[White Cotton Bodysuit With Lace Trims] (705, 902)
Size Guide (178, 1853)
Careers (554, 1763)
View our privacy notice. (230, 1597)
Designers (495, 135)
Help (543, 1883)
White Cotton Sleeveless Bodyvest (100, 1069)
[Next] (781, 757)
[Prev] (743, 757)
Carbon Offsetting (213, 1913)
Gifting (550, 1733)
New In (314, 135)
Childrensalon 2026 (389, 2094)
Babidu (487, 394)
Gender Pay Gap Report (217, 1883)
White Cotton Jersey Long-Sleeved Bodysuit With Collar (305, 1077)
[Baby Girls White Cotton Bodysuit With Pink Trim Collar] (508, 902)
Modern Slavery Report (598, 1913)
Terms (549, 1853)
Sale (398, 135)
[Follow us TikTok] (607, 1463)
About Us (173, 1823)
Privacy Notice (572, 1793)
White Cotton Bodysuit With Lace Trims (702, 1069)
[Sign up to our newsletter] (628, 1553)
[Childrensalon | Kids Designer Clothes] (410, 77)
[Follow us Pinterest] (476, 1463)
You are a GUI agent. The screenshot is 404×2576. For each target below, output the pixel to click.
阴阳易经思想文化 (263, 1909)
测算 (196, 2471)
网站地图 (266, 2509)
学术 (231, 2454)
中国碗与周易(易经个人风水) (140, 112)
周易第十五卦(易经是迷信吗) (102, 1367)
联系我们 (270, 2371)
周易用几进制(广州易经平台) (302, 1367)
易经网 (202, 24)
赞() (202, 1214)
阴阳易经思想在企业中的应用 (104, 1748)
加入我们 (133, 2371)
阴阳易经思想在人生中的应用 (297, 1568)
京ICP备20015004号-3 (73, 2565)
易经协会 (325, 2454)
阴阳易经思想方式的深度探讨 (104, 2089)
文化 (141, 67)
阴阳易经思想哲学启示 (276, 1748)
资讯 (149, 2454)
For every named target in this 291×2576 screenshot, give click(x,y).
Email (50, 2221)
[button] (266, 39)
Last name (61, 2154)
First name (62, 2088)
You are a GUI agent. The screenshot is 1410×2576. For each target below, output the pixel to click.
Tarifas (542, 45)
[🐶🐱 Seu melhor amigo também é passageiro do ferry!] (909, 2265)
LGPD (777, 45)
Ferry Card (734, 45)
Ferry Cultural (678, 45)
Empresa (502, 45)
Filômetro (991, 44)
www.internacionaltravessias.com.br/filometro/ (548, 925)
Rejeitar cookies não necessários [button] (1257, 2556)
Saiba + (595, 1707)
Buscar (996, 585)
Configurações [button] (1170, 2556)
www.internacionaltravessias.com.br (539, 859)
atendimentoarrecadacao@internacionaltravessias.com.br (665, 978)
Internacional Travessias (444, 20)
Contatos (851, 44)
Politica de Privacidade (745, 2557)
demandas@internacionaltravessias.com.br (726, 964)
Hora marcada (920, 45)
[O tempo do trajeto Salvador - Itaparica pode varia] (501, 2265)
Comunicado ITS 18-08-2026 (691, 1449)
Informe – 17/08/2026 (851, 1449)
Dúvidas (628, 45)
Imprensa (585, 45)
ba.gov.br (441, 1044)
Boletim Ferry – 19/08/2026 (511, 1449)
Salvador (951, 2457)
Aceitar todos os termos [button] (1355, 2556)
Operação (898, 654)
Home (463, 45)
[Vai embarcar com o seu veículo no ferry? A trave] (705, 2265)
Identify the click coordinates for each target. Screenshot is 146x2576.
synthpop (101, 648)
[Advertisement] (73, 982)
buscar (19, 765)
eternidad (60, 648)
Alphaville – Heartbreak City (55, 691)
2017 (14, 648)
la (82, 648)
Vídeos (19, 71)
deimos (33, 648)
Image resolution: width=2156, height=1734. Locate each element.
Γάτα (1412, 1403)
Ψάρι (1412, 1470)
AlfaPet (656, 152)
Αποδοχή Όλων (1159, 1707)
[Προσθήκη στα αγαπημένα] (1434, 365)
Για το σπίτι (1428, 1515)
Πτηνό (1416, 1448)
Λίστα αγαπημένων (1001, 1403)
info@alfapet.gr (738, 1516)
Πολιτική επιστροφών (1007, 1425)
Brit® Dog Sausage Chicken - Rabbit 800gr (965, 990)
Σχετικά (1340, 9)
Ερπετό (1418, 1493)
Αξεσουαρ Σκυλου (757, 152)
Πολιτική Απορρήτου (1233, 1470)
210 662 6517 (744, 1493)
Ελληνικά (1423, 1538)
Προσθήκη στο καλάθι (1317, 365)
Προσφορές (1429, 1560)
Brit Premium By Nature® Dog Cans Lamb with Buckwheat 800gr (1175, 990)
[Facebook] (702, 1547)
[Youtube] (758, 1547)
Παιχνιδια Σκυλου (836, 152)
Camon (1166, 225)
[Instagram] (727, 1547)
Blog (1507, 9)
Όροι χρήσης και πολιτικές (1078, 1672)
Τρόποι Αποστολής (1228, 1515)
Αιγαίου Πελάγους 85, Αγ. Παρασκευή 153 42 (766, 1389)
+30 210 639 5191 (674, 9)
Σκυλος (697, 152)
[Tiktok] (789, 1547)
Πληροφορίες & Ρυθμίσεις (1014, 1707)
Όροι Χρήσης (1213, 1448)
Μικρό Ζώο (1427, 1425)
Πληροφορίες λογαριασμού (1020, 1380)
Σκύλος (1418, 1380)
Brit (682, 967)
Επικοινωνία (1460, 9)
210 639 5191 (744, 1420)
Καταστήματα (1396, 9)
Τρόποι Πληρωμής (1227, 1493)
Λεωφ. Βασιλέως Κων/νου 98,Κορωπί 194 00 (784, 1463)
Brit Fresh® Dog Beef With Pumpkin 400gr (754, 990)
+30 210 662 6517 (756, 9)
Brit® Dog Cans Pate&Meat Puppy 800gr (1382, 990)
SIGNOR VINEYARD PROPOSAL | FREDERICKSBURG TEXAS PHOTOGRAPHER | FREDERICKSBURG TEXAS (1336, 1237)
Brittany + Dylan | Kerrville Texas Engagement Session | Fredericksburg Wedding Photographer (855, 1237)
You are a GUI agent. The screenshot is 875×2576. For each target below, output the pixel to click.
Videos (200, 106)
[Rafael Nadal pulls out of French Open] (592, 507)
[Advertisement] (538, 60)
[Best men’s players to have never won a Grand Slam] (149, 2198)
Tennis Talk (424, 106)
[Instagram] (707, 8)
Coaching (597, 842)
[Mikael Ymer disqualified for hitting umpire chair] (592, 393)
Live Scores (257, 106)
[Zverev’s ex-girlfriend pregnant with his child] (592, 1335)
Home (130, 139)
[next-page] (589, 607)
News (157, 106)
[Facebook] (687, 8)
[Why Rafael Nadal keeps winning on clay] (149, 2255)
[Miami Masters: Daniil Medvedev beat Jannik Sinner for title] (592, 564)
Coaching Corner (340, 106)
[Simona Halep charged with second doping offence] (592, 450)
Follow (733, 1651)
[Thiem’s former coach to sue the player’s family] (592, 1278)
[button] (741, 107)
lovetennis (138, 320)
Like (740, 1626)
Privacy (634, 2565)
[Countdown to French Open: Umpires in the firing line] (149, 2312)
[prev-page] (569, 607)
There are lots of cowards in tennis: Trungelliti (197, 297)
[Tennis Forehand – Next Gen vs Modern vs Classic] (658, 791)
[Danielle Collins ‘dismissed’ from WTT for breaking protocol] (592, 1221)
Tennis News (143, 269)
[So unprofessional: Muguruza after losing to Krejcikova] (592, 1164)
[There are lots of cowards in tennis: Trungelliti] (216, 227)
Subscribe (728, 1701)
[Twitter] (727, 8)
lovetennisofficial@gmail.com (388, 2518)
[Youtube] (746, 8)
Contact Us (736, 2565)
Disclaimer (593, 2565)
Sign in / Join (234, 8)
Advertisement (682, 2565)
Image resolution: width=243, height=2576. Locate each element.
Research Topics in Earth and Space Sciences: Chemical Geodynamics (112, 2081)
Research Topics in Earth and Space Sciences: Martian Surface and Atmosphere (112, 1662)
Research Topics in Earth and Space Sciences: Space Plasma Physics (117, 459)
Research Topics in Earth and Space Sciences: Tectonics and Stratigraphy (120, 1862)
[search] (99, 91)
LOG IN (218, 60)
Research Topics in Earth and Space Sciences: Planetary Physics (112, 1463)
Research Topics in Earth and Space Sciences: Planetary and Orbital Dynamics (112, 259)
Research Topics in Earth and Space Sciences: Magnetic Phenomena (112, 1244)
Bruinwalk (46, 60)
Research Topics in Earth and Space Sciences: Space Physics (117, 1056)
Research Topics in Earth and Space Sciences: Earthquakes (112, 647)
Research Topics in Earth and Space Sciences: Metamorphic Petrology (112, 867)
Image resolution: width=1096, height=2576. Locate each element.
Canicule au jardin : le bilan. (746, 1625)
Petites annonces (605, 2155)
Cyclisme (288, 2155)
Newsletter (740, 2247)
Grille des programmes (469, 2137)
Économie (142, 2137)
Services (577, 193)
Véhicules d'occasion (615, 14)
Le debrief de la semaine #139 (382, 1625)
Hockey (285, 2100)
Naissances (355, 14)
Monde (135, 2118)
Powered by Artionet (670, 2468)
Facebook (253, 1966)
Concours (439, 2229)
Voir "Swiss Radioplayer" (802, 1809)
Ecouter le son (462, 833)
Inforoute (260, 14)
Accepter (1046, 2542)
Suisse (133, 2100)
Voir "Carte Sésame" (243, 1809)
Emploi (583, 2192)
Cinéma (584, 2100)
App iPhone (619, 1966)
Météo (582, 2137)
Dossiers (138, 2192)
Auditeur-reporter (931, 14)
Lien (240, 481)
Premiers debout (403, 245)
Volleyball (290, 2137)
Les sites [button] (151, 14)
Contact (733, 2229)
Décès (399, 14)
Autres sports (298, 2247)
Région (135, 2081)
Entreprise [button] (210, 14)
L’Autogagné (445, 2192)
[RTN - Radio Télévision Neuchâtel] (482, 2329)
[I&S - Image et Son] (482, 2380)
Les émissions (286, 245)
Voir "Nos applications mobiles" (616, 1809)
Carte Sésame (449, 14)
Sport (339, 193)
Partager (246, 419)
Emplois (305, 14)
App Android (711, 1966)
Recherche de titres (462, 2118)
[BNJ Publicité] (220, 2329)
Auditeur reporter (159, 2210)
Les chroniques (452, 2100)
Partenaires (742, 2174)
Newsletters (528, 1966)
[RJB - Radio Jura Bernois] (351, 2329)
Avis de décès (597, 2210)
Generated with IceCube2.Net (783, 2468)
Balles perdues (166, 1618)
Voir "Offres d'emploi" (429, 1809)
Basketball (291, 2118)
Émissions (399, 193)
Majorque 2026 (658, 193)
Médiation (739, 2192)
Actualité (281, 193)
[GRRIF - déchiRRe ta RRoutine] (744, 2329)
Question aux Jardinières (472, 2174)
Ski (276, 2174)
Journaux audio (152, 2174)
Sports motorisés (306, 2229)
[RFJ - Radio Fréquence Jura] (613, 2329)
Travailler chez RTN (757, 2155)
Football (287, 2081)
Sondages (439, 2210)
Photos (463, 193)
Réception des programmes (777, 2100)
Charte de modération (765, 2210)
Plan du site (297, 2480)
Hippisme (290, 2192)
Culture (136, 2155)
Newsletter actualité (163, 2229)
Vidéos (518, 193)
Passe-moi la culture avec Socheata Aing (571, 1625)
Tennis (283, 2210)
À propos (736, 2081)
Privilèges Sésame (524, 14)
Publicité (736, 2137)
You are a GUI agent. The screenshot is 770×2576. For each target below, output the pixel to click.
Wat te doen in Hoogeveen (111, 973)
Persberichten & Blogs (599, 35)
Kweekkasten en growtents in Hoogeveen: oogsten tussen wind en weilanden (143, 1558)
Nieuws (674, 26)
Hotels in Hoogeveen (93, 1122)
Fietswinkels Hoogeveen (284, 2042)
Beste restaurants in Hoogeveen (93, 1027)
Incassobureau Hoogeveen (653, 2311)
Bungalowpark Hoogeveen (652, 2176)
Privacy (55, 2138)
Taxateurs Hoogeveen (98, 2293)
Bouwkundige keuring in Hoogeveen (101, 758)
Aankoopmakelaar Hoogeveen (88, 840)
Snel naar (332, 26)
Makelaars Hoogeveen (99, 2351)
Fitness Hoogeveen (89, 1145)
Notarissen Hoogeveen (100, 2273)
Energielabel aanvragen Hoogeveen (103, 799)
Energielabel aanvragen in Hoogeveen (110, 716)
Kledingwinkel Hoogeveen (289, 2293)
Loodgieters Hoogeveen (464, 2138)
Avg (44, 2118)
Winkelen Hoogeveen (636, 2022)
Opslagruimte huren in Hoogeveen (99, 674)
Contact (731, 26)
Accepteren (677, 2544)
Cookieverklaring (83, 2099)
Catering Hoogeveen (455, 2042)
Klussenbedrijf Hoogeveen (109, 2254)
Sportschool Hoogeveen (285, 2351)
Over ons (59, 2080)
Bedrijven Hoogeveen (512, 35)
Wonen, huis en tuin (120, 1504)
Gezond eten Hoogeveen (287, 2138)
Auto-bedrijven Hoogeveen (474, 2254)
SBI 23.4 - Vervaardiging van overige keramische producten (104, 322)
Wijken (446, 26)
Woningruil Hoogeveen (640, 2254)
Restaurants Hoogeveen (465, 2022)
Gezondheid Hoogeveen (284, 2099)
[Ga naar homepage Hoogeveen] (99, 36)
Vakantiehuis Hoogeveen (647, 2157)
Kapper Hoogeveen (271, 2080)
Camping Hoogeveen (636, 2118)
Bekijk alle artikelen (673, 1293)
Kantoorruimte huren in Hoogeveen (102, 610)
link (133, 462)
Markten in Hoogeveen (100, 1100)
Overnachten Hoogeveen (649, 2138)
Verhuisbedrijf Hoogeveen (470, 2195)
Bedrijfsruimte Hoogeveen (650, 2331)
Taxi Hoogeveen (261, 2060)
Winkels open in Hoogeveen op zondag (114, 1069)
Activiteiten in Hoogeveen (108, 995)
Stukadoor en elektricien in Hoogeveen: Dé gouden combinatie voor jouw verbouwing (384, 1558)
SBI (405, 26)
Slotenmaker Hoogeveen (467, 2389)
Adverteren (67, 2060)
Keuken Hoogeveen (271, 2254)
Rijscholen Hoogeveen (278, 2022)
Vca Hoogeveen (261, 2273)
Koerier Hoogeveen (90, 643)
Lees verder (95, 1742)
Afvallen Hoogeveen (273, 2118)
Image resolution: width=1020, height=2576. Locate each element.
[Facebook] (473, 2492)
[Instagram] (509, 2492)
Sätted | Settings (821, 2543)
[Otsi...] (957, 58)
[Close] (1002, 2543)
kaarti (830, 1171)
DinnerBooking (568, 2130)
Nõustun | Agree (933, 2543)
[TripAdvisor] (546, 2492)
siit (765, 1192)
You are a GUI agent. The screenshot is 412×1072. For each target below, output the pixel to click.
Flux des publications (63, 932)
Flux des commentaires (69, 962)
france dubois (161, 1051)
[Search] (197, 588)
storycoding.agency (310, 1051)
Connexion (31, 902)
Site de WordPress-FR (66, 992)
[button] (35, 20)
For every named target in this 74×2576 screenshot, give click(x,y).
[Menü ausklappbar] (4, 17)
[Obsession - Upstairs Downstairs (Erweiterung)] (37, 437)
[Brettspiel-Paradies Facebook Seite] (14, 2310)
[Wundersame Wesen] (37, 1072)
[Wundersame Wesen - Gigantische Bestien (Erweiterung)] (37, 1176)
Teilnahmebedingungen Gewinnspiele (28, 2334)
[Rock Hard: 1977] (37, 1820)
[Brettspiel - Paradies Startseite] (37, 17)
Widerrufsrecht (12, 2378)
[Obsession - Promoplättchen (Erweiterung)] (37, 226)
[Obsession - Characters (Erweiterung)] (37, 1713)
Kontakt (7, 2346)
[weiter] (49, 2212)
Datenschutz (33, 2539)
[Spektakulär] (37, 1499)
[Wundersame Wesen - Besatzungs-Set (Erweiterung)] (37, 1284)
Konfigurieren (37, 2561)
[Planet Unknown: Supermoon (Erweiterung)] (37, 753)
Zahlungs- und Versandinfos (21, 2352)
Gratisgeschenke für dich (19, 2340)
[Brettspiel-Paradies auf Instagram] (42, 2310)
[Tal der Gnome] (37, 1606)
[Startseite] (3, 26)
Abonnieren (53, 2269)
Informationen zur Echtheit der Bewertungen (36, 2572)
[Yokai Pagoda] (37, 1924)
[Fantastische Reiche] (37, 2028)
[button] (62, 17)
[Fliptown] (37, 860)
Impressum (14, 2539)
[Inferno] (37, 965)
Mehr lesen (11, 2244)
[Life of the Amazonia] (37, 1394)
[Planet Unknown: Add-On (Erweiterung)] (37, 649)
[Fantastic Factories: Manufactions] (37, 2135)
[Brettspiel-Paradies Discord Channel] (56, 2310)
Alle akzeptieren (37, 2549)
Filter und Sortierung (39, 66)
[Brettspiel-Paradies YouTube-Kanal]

* **WHAT YOU ARE ASKED TO DO**
From the listing above, return the lines starting at the one with "[Follow us Pinterest] (476, 1463)" and ending at the one with "阴阳易经思想在人生中的应用 (297, 1568)", both kept, exactly as they appear and nothing more.

* **WRITTEN RESPONSE**
[Follow us Pinterest] (476, 1463)
You are a GUI agent. The screenshot is 404×2576. For each target below, output the pixel to click.
阴阳易经思想文化 (263, 1909)
测算 (196, 2471)
网站地图 (266, 2509)
学术 (231, 2454)
中国碗与周易(易经个人风水) (140, 112)
周易第十五卦(易经是迷信吗) (102, 1367)
联系我们 (270, 2371)
周易用几进制(广州易经平台) (302, 1367)
易经网 (202, 24)
赞() (202, 1214)
阴阳易经思想在企业中的应用 (104, 1748)
加入我们 (133, 2371)
阴阳易经思想在人生中的应用 (297, 1568)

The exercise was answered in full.